PERSONE DA SEMPRE ACCANTO ALLE PERSONE!

“Il ruolo delle ACLI: non solo richiedere ma concorrere, non solo attendere ma fare…coerentemente formare, coerentemente agire, concorrere allo sviluppo della società, guidare, aprire ai lavoratori e al Paese una prospettiva di rinnovamento, nella libertà e nella pace”

Dino Penazzato, 1959

Le ACLI, Associazioni Cristiane Lavoratori Italiani, sono un’associazione di promozione sociale che attraverso un sistema diffuso ed organizzato sul territorio promuove il lavoro ed i lavoratori, educa ed incoraggia alla cittadinanza attiva, difende, aiuta e sostiene i cittadini, in particolare quanti si trovano in stato di bisogno, a rischio di emarginazione o esclusione sociale.

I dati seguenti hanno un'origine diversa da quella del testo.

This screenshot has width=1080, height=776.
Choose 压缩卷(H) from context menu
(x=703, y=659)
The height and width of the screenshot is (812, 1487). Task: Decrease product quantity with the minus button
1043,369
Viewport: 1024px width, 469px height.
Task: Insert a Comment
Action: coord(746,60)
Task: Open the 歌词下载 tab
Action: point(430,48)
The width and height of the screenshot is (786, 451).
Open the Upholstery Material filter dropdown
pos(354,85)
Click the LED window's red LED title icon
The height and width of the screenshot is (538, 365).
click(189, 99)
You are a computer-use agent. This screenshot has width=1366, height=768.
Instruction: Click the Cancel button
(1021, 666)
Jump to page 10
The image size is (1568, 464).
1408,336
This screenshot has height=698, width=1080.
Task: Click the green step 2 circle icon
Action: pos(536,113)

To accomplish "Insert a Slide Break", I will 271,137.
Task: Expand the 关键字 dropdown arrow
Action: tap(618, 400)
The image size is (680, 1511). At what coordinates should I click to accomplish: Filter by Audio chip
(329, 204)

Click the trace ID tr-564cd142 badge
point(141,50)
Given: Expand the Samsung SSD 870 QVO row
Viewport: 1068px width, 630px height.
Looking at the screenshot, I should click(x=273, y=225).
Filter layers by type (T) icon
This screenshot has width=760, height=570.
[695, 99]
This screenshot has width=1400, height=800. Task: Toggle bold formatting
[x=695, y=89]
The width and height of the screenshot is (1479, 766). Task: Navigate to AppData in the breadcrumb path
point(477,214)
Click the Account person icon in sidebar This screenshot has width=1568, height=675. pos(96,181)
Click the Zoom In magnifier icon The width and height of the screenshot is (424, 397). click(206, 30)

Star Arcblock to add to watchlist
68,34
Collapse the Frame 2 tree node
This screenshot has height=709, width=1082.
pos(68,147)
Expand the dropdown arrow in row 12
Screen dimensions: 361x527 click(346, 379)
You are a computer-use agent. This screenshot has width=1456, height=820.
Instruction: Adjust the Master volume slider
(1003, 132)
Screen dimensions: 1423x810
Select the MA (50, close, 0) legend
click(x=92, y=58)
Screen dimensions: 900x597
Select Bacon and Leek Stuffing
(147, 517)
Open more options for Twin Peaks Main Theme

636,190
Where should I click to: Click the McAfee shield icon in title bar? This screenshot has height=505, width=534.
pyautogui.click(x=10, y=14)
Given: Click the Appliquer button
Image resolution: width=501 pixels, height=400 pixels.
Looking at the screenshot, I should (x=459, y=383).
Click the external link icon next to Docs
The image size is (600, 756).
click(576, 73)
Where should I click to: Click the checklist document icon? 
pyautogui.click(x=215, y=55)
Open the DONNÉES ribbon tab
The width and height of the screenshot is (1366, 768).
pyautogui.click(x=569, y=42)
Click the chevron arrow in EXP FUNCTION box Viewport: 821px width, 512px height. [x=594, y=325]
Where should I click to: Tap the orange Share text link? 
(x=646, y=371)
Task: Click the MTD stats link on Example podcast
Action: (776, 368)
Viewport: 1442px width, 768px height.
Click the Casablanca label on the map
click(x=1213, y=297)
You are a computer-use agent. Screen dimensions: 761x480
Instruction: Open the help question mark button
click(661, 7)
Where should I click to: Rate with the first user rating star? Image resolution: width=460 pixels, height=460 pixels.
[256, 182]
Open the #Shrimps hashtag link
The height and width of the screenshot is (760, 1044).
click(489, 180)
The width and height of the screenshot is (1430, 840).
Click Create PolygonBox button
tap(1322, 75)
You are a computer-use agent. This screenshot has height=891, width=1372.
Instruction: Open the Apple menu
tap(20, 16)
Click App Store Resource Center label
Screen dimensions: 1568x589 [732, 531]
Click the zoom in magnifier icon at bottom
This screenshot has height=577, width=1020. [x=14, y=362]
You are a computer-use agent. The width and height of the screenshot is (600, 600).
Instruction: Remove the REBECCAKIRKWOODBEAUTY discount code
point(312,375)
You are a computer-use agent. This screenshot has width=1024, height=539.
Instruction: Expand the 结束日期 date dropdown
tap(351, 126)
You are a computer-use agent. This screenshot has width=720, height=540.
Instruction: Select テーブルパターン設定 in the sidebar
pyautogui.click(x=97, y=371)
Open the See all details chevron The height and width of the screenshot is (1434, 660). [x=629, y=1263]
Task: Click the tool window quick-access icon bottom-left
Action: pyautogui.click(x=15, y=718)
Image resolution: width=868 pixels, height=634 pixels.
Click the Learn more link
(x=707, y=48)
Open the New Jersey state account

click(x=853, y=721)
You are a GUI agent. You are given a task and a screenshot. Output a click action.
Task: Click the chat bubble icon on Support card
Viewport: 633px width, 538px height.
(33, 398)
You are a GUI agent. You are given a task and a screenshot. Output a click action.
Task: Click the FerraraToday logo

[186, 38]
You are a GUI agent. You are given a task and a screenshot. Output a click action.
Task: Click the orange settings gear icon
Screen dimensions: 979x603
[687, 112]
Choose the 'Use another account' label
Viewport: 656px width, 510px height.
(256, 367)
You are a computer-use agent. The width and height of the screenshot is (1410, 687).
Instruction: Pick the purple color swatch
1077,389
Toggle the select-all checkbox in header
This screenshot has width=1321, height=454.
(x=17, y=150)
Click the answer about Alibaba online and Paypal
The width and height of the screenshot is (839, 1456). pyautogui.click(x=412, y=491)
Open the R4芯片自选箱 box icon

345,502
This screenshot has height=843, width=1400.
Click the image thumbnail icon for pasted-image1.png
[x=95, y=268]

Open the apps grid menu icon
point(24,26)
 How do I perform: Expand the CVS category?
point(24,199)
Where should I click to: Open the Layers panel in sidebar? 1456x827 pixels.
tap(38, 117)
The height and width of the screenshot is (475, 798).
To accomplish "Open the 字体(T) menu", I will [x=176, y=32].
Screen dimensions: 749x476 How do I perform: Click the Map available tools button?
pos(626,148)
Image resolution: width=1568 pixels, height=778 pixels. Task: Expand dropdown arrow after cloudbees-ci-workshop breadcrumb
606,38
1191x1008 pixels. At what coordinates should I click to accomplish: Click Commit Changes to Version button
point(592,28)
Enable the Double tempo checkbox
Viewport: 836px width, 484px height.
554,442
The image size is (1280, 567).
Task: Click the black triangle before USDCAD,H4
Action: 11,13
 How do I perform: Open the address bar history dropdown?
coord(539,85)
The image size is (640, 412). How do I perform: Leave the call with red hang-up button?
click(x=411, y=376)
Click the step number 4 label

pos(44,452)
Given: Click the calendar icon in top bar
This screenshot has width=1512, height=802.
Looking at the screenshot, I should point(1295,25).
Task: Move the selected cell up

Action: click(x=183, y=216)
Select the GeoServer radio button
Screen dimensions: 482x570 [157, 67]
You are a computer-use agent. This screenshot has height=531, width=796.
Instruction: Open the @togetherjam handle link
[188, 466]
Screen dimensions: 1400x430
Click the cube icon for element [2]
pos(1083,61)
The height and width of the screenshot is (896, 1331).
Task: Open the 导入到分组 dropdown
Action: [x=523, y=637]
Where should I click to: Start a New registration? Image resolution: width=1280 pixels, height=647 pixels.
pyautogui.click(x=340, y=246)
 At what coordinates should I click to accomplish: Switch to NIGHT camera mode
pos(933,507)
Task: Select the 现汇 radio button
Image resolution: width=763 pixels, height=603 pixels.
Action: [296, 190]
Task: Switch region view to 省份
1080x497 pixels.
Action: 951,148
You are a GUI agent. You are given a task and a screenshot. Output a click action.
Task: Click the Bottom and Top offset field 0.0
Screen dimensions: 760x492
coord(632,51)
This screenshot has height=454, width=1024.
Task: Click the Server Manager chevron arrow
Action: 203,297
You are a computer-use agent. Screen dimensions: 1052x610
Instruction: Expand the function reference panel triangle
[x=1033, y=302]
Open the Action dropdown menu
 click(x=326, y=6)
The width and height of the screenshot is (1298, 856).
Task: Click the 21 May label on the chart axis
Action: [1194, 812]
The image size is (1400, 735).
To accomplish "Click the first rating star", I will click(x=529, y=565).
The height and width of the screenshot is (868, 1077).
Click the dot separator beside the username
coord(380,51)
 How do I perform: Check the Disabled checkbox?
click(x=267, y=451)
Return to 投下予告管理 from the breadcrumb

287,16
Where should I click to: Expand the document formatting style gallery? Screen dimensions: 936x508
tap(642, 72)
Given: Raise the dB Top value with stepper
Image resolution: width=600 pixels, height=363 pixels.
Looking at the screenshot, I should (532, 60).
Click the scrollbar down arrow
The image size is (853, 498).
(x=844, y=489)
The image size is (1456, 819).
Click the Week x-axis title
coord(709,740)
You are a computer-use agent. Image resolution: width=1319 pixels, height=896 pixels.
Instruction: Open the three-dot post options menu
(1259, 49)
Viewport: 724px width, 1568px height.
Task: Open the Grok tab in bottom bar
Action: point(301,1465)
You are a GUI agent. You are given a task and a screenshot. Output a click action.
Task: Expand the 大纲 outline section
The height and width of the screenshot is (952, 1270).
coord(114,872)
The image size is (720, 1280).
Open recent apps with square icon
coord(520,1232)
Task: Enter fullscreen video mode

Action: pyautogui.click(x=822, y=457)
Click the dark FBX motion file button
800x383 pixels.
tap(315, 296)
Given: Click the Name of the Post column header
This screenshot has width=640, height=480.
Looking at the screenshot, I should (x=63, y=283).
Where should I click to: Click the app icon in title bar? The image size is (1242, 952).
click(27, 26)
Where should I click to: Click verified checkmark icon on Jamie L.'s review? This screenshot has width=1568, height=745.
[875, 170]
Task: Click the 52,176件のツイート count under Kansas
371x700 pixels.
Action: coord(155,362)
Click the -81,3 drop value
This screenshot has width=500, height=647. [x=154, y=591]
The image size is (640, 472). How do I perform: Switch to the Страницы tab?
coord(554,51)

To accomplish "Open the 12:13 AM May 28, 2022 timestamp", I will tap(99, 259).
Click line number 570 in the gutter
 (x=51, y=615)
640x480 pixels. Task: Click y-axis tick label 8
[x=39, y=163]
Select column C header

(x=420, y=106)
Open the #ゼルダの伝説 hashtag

Con una rete di CIRCOLI, SERVIZI, PROGETTI, ASSOCIAZIONI SPECIFICHE, contribuisce da più di settant’anni a tessere i legami della società nel segno delle sue fedeltà: alla Chiesa, alla Democrazia, ai Lavoratori e, come raccomandato da Papa Francesco in occasione dell’udienza privata del 2015, ai Poveri.

UN PO’ DI STORIA…

Le ACLI nascono ufficialmente nell’agosto del 1944 a Roma su impulso del suo fondatore Achille Grandi con l’obiettivo di curare la formazione religiosa, morale e sociale dei lavoratori cristiani. Nel 1961 si accreditano come “gruppo di influenza ideologica e culturale, di coerente e autonoma pressione sociale” e nel 1968, sull’onda del Concilio Vaticano II e delle contestazioni studentesche, si schierano a fianco del movimento operaio, rinnovano l’attenzione alle forze sociali della sinistra e rompono il collateralismo con la DC.

Questo dà il via ad una stagione di crisi con la gerarchia ecclesiastica fino al 1983, quando Giovanni Paolo II concede ai giovani delle ACLI un’udienza riservata nell’ambito del XVI Congresso Nazionale di Gioventù Aclista. Vi partecipano circa 400 giovani guidati dal segretario nazionale Claudio Gentili e dal presidente delle ACLI Domenico Rosati. Nel discorso di quel giorno Giovanni Paolo II manifesta una profonda gratitudine all’Associazione per l’impegno cristiano dei suoi giovani.

I cambiamenti politici che in Italia si sono susseguiti a ritmo frenetico negli ultimi 70 anno hanno visto le ACLI sempre in prima linea. Oggi a livello nazionale siamo un’associazione di promozione sociale (APS) che conta quasi un milione di iscritti. In Italia raggiungiamo con i nostri servizi circa 3 milioni di utenti attraverso le oltre 7800 strutture territoriali, tra cui 3.500 circoli, 106 sedi provinciali e 21 regionali.

A Verona, le ACLI sono presenti da oltre mezzo secolo anche se si sono formalmente costituite nel 1986. Con 23 circoli sul territorio, 19 uffici zonali e 4 associazioni specifiche sono radicate nel territorio per offrire servizi, ma anche realizzare animazione comunitaria e sviluppo di progetti sociali per promuovere percorsi di cittadinanza e la creazione di comunità solidali e competenti.